Categories are Causal’s most powerful concept. Here’s what they’re all about.

Businesses typically have a lot of structure to them:

  • Revenue might be generated in 3 different countries, across 5 different products, and 3 different marketing channels
  • Payroll expenses might be incurred across 25 employees, grouped into 6 different departments and 2 different countries

Since traditional spreadsheets are an unstructured grid of rows and columns, building this structure in involves a lot of manual work through duplication of formulas and VLOOKUPs (or INDEX MATCH / XLOOKUP / etc).

This is the motivation behind Categories in Causal: they allow you to build your business’ structure directly into your financial models, removing the need for formula duplication and lookups.

With Categories, you can

  • Reduce the number of formulas in your models by 100x or more
  • Make it much easier to maintain and develop your models over time
  • Significantly reduce the chance of human error when working with formulas
  • Make it much easier to connect to historical data
  • Make it much easier to visualise and pivot data from your models

This guide conceptually explains Categories so that you can use them in your models.

1. A Category is basically a list

Suppose you’re building a financial model for your online coffee business. You sell 10 different products (”SKUs”), each with a different price.

In Causal, you can create a category called “SKU” with each product as its own item:

2. Categories let you break your variables down

In a spreadsheet you’d create a row for each product, and a column for “Price”:

In Causal, you can create a single “Price” variable, broken down by your “SKU” category:

3. Categories flow through your formulas

This is where the magic starts to happen:

Suppose that you have to pay 20% in taxes on each sale, and you want to calculate your post-tax revenue for each product.

In a spreadsheet, you’d have to create 10 new rows and do a separate calculation for each product.

In Causal, you can simply do the calculation once, and Causal will automatically calculate it for each category item separately.

4. Categories can be modified on-the-fly

Suppose that you add a new product to your offering.

In a spreadsheet you’d have to find every instance of your product list in your model, insert a new row in the right place, and then fill in the correct formula for it.

In Causal, you can simply add your new product to your “SKU” category, and Causal will automatically include it wherever the SKU category is used.

5. Categories can be linked to each other

You think about your products falling into 2 different groups: “coffee beans” and “coffee equipment”.

In Causal, you can create a category called “Product Group”, link it to the “SKU” category, and then assign each SKU to a Product Group:

6. Categories facilitate “lookup” operations

Suppose that your taxes aren’t just 20% across all products, but that there’s a different tax payable on food (e.g. coffee beans) versus coffee equipment.
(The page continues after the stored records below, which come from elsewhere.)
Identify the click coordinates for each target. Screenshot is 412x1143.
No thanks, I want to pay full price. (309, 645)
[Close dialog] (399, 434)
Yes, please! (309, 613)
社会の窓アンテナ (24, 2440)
In a spreadsheet, you’d do a few things:

  1. Set up a lookup table between SKU and Product Group
  2. Break your tax assumption out into separate values for each Product Group
  3. Replace your tax calculation formulas with VLOOKUPs (or similar) to use the correct tax amount for each product

In Causal, you can simply apply the Product Group breakdown to your Tax variable, and Causal will automatically use the correct tax amount for each product in your downstream calculations.

'Price' is broken down by 'Product' while 'Tax percentage' is broken down by 'Product Group', but Causal lets you multiply them directly without any manual lookups

7. Categories let you slice and dice easily in charts and tables

Suppose that you have your monthly revenue broken down by SKU and want to create a stacked bar chart showing your monthly revenue broken down by Product Group.

In a spreadsheet, you’d have to first “pivot” your data (using formulas/copy-pasting) and then chart the pivoted version of the data.

In Causal, you can simply create a chart of your “Revenue” variable, and then pivot the data directly on the chart without any setup.

8. Category values can be overridden

Every business is messy, and sometimes you'll need to hardcode certain values or set different formulas for different periods.

You can override any category value by simply clicking and typing into the relevant cell. This is a useful 'escape hatch', but should be used sparingly!